Alternate second story:
- Some years ago now, I was on the train riding home from my job in Newark when I happened to pick up a copy of the New York Times which someone had left behind on one of the empty seats. This was during the first few weeks after the loss of TWA Flight 800 in New York. I read in the paper about the brother of one of those who died in the accident and who had lived with his deceased brother for years until they had had an argument six months before his death and had never spoken since. He said that he deeply regretted that he hadn’t reconciled with him before he died and that the guilt will be with him forever.
- Do It Now. Copyright 1995 by Dennis E. Mannering. (He is the author of How Good Managers Become Great Leaders, plus several audio-cassettes including Motivation In Action. He may be reached at Options Unlimited, 617 Sunrise Lane, Green Bay, WI. 54305 or 1-800-236-3445. From A Second Helping of Chicken Soup for the Soul, copyright 1995 by Jack Canfield and Mark Victor Hansen, pp. 46-48. Health Communications, Inc., Deerfield Beach, FL. Used with permission of the author.
- From Selena Rodriguez
(Copyright 2018 by the Spirit through Deacon Sil Galvan, with a little help from the friends noted above. Permission is freely granted for use, in whole or in part, in oral presentations. For permission to use in writing, please contact the human intermediary at deaconsil@comcast.net.)
Third Sunday in Ordinary Time (B)
Lord Jesus, you have called us to be your disciples. Lord, have mercy.
Christ Jesus, you have called us to follow your example and obey the will of the Father. Christ, have mercy.
Lord Jesus, you have called us to be a light to all nations. Lord, have mercy.

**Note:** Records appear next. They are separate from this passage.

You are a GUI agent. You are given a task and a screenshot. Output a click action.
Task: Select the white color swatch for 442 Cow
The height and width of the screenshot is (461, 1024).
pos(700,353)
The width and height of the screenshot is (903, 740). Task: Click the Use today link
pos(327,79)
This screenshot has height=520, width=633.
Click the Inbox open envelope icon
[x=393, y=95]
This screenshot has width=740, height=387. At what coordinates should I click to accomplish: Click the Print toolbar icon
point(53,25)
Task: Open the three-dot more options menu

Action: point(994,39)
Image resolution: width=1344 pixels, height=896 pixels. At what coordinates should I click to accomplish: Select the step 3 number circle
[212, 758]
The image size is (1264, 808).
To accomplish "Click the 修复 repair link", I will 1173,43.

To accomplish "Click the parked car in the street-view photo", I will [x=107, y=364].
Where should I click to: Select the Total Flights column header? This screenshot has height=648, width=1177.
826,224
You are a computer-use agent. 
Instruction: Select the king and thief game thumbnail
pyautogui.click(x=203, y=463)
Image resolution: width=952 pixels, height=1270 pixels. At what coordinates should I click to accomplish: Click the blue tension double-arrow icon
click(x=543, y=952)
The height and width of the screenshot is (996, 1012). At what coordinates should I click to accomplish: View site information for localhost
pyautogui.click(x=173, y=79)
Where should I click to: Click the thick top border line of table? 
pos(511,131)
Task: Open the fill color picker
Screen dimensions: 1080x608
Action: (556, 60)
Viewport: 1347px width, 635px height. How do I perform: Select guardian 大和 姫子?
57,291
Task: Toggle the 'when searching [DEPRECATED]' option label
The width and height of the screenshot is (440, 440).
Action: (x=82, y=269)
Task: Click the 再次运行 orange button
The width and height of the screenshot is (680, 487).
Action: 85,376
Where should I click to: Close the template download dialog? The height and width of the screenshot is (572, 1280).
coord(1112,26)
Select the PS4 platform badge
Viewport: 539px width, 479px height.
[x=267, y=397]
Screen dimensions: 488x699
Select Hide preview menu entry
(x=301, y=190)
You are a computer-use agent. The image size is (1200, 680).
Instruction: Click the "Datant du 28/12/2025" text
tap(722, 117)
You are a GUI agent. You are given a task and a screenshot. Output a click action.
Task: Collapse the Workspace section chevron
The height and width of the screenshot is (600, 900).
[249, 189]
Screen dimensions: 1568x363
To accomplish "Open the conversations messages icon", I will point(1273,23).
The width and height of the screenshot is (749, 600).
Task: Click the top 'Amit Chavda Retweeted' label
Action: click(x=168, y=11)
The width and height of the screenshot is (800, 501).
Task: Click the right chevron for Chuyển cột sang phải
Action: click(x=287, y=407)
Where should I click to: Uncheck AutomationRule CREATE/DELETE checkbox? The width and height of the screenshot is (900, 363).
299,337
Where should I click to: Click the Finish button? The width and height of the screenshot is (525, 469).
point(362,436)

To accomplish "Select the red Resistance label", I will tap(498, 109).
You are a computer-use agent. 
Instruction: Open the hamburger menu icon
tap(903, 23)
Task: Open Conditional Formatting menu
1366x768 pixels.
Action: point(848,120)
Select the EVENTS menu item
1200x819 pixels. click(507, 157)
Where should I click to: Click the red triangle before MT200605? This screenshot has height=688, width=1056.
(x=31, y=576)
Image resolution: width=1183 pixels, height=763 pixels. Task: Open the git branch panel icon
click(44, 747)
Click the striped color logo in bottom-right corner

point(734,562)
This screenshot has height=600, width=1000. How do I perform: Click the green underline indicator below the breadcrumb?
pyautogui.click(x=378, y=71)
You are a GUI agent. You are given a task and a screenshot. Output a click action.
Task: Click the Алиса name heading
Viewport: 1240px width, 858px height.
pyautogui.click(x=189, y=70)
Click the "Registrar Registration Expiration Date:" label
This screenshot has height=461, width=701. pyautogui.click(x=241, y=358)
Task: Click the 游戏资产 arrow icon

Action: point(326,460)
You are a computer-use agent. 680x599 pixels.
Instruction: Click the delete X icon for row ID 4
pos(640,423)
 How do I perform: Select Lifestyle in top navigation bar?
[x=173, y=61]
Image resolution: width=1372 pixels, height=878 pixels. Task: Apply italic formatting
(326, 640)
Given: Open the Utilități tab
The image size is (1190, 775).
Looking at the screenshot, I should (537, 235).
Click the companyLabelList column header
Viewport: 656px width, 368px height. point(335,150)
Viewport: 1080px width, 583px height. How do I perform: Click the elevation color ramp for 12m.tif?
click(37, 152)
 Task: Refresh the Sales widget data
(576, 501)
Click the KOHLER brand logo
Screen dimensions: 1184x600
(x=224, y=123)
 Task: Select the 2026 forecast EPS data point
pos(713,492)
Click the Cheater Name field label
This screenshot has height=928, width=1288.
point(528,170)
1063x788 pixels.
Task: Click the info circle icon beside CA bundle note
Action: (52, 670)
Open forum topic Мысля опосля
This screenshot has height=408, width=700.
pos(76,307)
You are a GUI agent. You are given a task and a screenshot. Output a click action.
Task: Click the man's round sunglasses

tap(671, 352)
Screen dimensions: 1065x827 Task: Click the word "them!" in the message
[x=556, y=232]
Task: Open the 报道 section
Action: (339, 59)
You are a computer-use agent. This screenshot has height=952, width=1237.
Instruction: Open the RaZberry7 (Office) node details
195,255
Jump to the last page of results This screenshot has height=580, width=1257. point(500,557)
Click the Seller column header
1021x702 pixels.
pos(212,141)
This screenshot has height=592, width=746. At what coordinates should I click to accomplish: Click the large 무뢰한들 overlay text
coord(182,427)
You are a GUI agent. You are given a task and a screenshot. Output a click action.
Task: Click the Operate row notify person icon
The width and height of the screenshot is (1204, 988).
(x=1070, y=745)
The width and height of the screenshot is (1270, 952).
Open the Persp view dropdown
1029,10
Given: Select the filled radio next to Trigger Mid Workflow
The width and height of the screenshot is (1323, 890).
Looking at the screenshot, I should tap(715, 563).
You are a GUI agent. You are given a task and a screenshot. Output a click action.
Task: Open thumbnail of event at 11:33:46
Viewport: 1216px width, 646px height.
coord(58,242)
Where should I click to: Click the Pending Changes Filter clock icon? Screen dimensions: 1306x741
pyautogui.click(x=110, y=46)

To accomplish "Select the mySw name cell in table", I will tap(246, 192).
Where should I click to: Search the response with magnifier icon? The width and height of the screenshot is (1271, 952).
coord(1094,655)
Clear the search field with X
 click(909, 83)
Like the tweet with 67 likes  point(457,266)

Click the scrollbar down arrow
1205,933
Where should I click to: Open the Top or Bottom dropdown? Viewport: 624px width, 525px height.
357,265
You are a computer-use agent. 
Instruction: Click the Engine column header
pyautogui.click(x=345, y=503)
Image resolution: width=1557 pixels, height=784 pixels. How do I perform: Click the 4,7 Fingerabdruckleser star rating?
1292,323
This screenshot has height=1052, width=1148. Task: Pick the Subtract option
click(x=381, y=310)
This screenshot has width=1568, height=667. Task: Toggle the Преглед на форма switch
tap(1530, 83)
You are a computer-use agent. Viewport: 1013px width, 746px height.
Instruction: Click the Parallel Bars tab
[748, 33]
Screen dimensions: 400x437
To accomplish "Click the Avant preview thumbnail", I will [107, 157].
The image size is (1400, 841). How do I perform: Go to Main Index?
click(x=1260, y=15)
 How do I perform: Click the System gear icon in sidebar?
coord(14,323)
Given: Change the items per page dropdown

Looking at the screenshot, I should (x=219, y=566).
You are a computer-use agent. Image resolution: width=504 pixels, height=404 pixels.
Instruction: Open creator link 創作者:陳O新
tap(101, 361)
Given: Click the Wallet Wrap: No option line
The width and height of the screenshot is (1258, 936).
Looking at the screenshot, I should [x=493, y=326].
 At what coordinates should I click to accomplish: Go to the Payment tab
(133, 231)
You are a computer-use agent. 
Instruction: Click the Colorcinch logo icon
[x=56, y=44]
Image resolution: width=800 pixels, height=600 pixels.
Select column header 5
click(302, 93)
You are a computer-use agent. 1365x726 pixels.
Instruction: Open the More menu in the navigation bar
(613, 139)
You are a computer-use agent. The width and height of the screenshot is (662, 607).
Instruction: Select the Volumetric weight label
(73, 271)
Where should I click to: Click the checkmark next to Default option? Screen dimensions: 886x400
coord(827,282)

Third Sunday in Ordinary Time (B)
Celebrant: Our Lord has called each of us to proclaim the good news of his gospel by the way we live. With confidence that he will intercede for us, we bring our prayers and petitions to the Father.
Deacon/Lector: Our response is "Lord, hear our prayer."
That the Spirit will guide and inspire those who have been called to lead and serve the members of the Church, we pray to the Lord.
That the leaders of the nations of the world will do all in their power to bring peace on earth and end the wars in Ukraine and Israel, we pray to the Lord.
That the sick, the terminally ill and those who are grieving the loss of a loved one will find comfort in their belief in the good news, we pray to the Lord.
That the Holy Spirit will continue to bless all those who instruct our children in our Catholic schools, we pray to the Lord.
That the Lord will inspire us to become prophets in the lives of others through our good works, we pray to the Lord.
That all of our brothers and sisters will be treated as our equals in the sight of God regardless of their race, color, nationality or religion, we pray to the Lord.
For all of the intentions we hold in our hearts and which we now recall in silence. (Pause) For all of these intentions, we pray to the Lord.
Celebrant: Gracious Father, you sent your Son to call us to repentance and to believe in the good news. Grant us the grace of your Spirit to faithfully follow him until we see his loving countenance in your everlasting kingdom. We ask this through Christ, our Lord. Amen.